Although a large body of literature has explored the circulating miRNAs signatures in patients with T2DM or IHD (14), few studies have reported the unique expression profiles and signatures of EV-carried miRNAs in IHD-DM patients. Compared to circulating non-EV miRNAs, EV-carried miRNAs appear to be more stable and more sensitive to changes in the state of the disease (15, 16), so it is considered to be a better source for biomarker studies (17). Hence, in the present study, we focused on patients with IHD-DM and observed the changes of the EV-carried miRNAs spectrum to provide a novel biomarker for the diagnosis of IHD-DM.

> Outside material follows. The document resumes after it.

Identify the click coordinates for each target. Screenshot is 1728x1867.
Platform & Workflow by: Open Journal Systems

In the current study, we analyzed the EV-carried miRNAs spectrum from plasma obtained from IHD-DM patients and healthy individuals and identified circulating EV-carried microRNAs (miRNAs) as novel diagnostic biomarkers of IHD-DM.

Materials and Methods

The study was approved by the ethics committee of the First Affiliated Hospital of Zhengzhou University and all subjects gave informed consent before participation in the study.

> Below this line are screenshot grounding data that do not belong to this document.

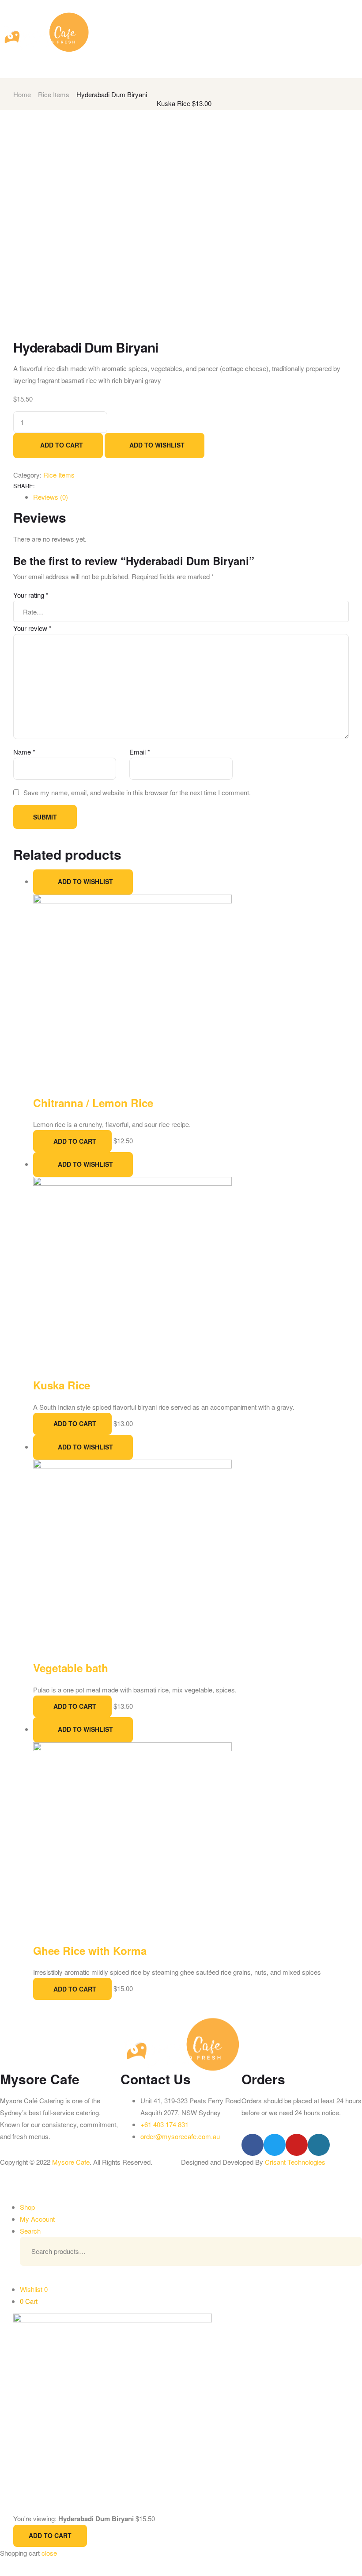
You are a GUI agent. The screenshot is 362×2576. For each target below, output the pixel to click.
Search (342, 2251)
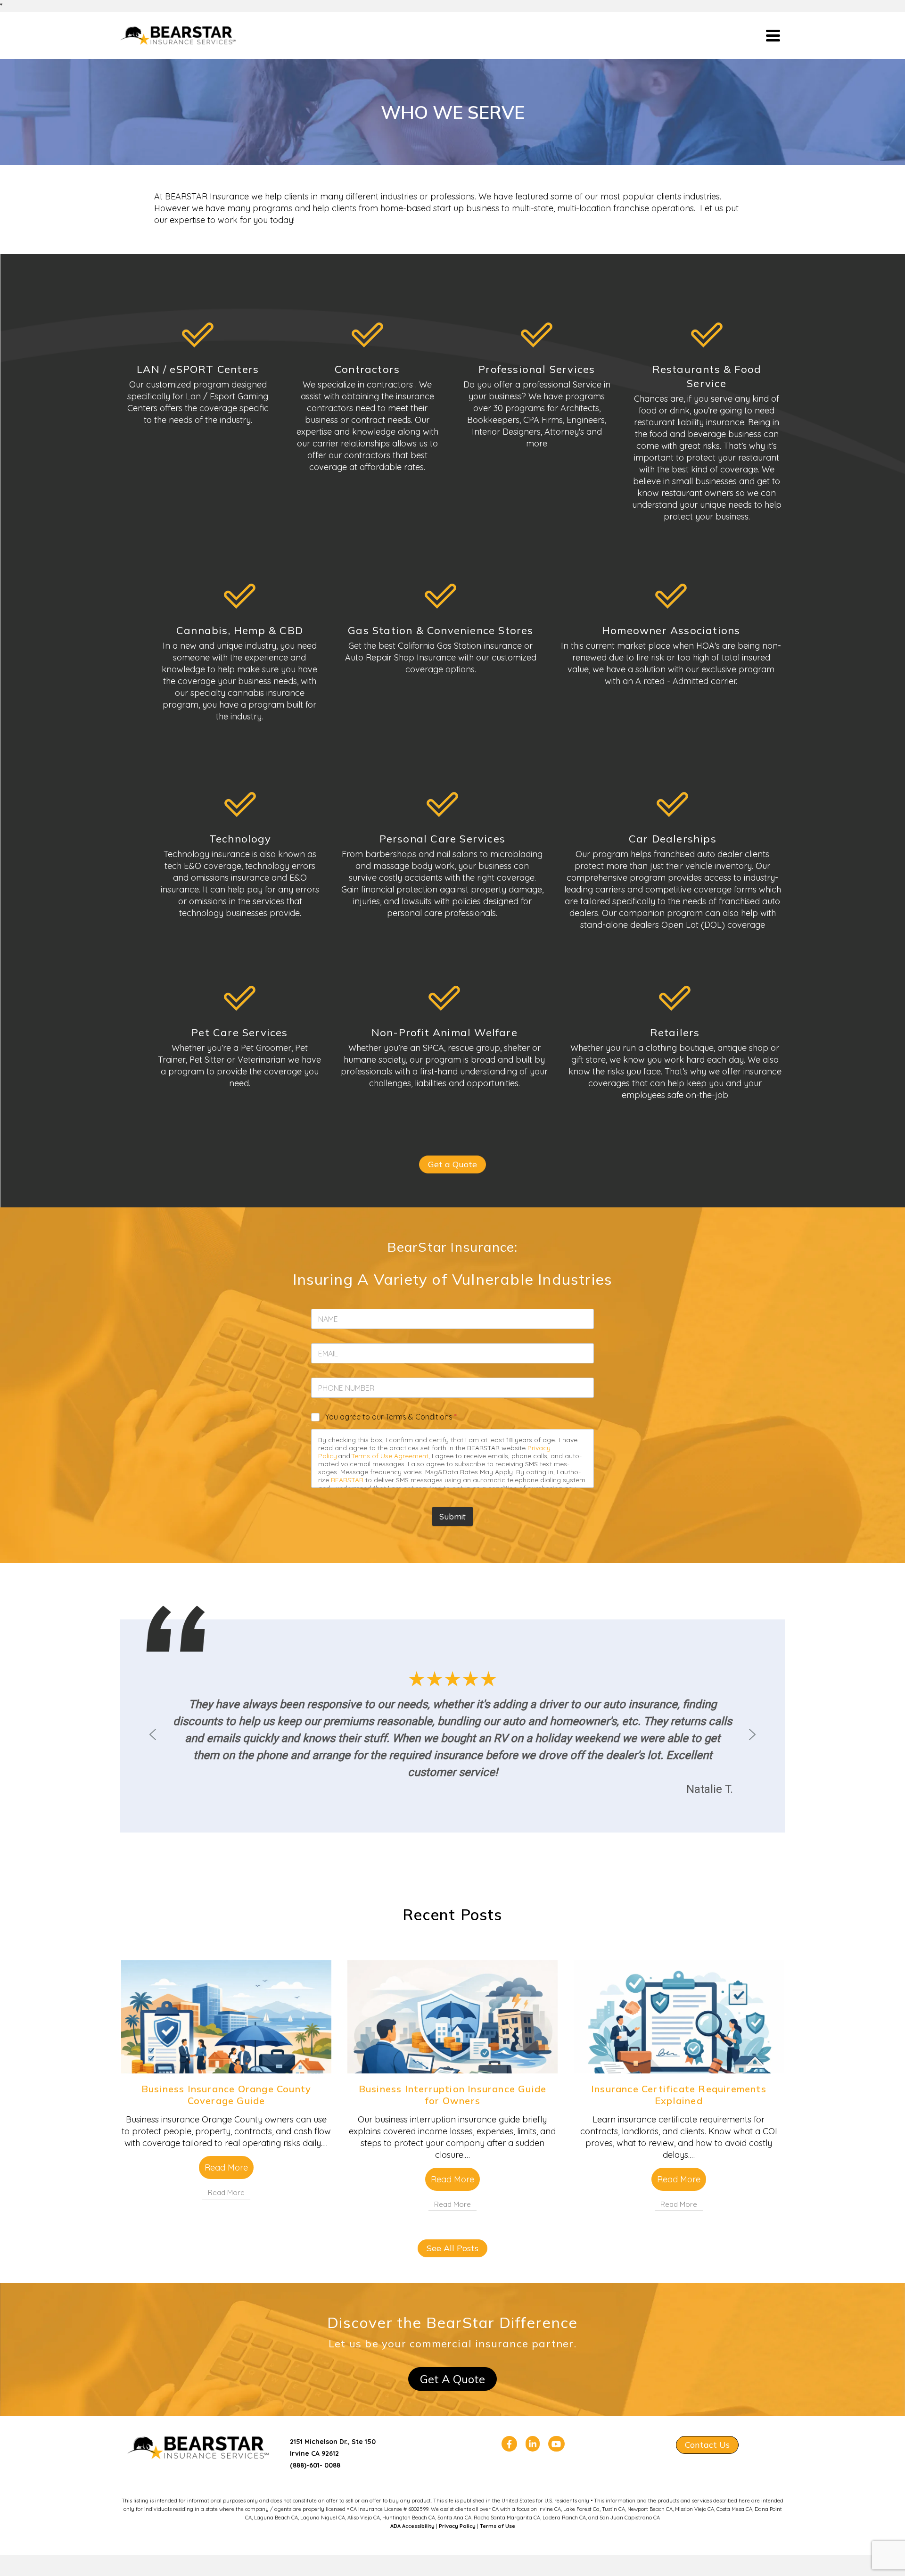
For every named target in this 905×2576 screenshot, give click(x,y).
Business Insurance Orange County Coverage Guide (226, 2094)
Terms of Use (497, 2526)
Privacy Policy (457, 2526)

Patients and Sample Collection

This study includes a discovery set (n = 12) and a validation set (n = 40), involved IHD-DM patients (n = 32), and age- and gender-matched healthy volunteers served as controls (n = 20). The diagnostic criteria of DM were based on hemoglobin A1c (HbA1c) or FPG or the oral glucose tolerance test (OGTT) (18). IHD was defined by the symptoms and invasive coronary angiography (19). The exclusion criteria included acute myocardial infarction, type 1 diabetes, rheumatic heart disease, severe heart failure, severe heart valve disease, recent (<3 months) major surgical procedures or trauma, serious dysfunction of the liver or kidney, malignant tumor, and infectious disease. Fasting blood samples were collected in ethylenediaminetetraacetic acid tubes from healthy controls and IHD-DM patients after signing informed consent, which was obtained following the declaration of Helsinki. The blood sample was centrifuged at 3,000 rpm for 15 min, and the supernatant containing plasma was collected and stored in a refrigerator at −80°C for further analyses. None of the clinical parameters other than the occurrence of T2DM and HbA1c concentration were significantly different between the two groups.

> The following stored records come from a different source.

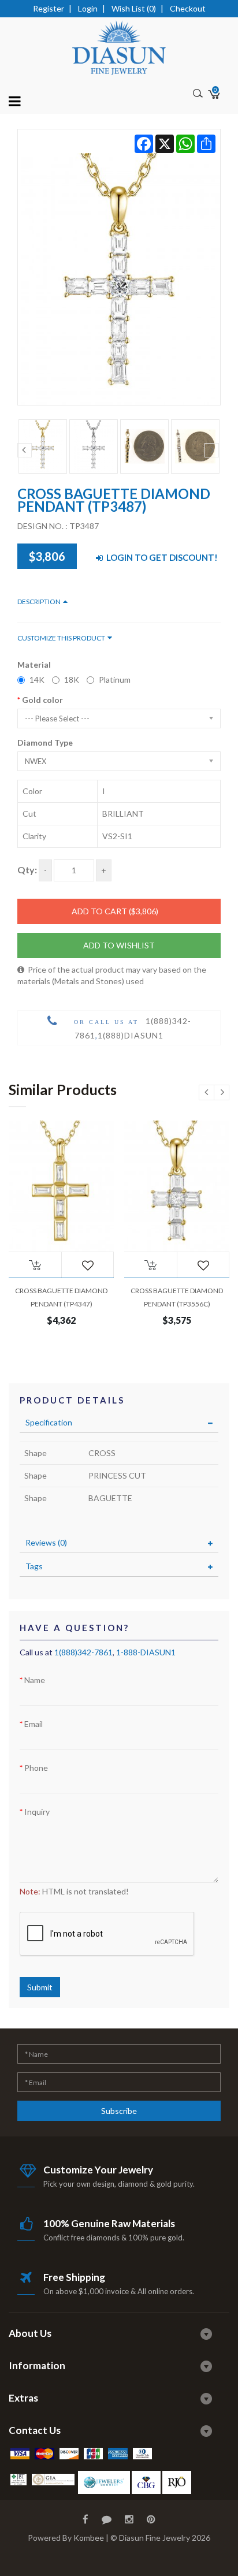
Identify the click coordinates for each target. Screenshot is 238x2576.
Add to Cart (115, 911)
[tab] (119, 1422)
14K (36, 679)
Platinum (115, 679)
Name (34, 1680)
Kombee (88, 2538)
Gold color (42, 700)
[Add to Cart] (35, 1265)
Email (33, 1724)
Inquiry (37, 1811)
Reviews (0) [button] (46, 1542)
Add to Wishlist (119, 945)
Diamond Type (45, 742)
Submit (40, 1987)
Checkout (188, 8)
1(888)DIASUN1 (130, 1035)
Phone (36, 1768)
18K (71, 679)
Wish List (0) (133, 8)
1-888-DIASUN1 (146, 1652)
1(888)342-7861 (83, 1652)
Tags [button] (34, 1566)
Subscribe (119, 2111)
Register (48, 8)
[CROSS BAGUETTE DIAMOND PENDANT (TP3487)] (119, 267)
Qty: (27, 869)
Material (34, 664)
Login (88, 8)
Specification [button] (48, 1422)
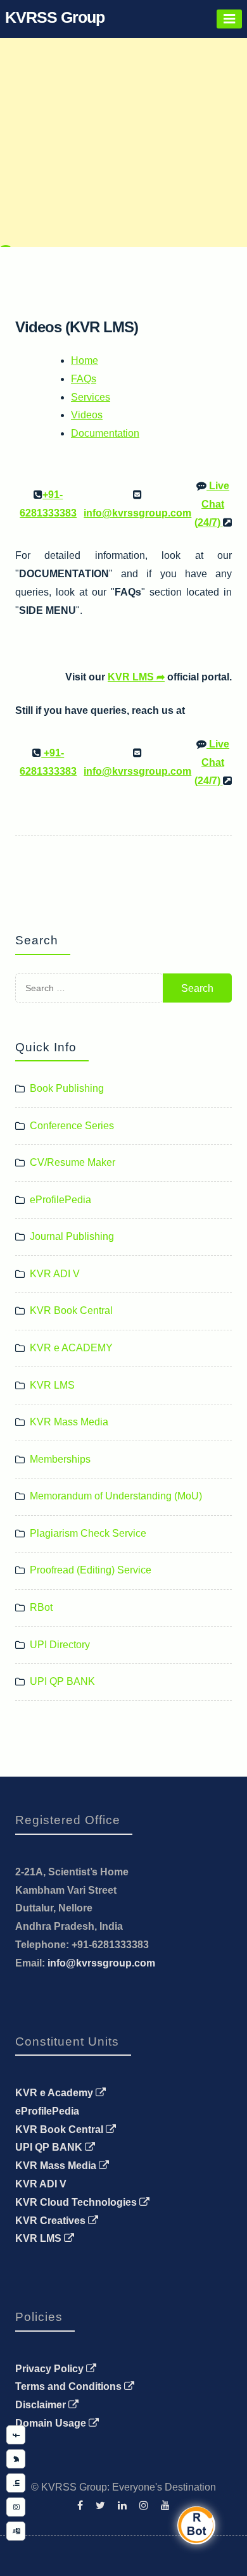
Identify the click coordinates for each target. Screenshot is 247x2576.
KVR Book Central (71, 1310)
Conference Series (72, 1125)
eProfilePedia (60, 1199)
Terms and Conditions (69, 2386)
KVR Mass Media (69, 1421)
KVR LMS (52, 1385)
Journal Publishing (72, 1236)
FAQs (83, 378)
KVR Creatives (51, 2220)
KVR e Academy (55, 2092)
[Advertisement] (123, 123)
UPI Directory (60, 1644)
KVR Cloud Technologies (77, 2202)
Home (84, 360)
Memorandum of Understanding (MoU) (116, 1496)
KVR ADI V (55, 1273)
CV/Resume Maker (72, 1162)
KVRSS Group (54, 17)
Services (90, 397)
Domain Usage (52, 2423)
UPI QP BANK (62, 1681)
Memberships (60, 1459)
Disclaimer (41, 2404)
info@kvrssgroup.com (101, 1963)
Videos (87, 415)
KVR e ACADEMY (71, 1347)
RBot (41, 1607)
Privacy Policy (50, 2368)
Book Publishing (67, 1088)
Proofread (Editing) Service (90, 1570)
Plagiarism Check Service (88, 1533)
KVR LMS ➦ (136, 677)
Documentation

Isolation of Plasma-Derived EVs

ExoQuick Exosome Precipitation Solution (System Biosciences, Palo Alto, CA, United States) was used to extract EVs from the supernatant containing plasma according to the manufacturer's instructions. In brief, plasma samples were thawed in a water bath at 25°C, then the 1,600 μL supernatant was used to obtain EVs via adding 403.2 μL ExoQuick reagent and incubated for 1 h at 4°C. After centrifugation at 4,000 rpm for 30 min and 4,000 rpm for 5 min, the pelleted EVs were resuspended by phosphate buffer solution (PBS), and the EVs solution was stored at −80°C.

miRNA Extraction From EVs

microRNAs were isolated from EVs using the TRIzol method according to the manufacturer's instructions. In brief, we added 800 μL Trizol reagent (Invitrogen, Waltham, MA, United States) to the 1,600 μL buffer containing the purified EVs. After mixing and dissolving for 5 min, we centrifuged the tubes at 12,000 rpm for 10 min to obtain the supernatant and then placed it at 4°C for 10 min. We then added 200 μL chloroform to the supernatant, placed it at 4°C for 10 min, and centrifuged it at 12,000 rpm for 10 min to obtain the supernatant. Then, the same volume of isopropanol and glycogen was added to the supernatant, and the mixture was stored overnight at −20°C. The next day, the supernatant was discarded after centrifugation at 12,000 rpm for 10 min. Finally, we added 1,000 μL of 70% ethanol and the mixture was centrifuged at 12,000 rpm for 10 min. The quantity and quality of the EV-carried miRNA were further analyzed using Nanodrop (Thermo Fisher Scientific, United States). Purified EV-carried miRNAs were used for further RNA sequencing analysis.

Small RNA Library Construction and Sequencing

The EV-carried miRNA library was constructed using TruSeq Small RNA Sample Prep Kits (Illumina, San Diego, CA, United States) according to the manufacturer's instructions. After obtaining the raw data, the Cutadapt software was used to cut off the connectors at both ends of the reads and retain the reads whose length after pruning was longer than that of 17 nucleotides. The FANse3 ultra-high precision sequence alignment algorithm was used to compare the reads obtained from the sequencing of each sample with the reference sequence of the species (Human mature miRNA, miRBase 22.1).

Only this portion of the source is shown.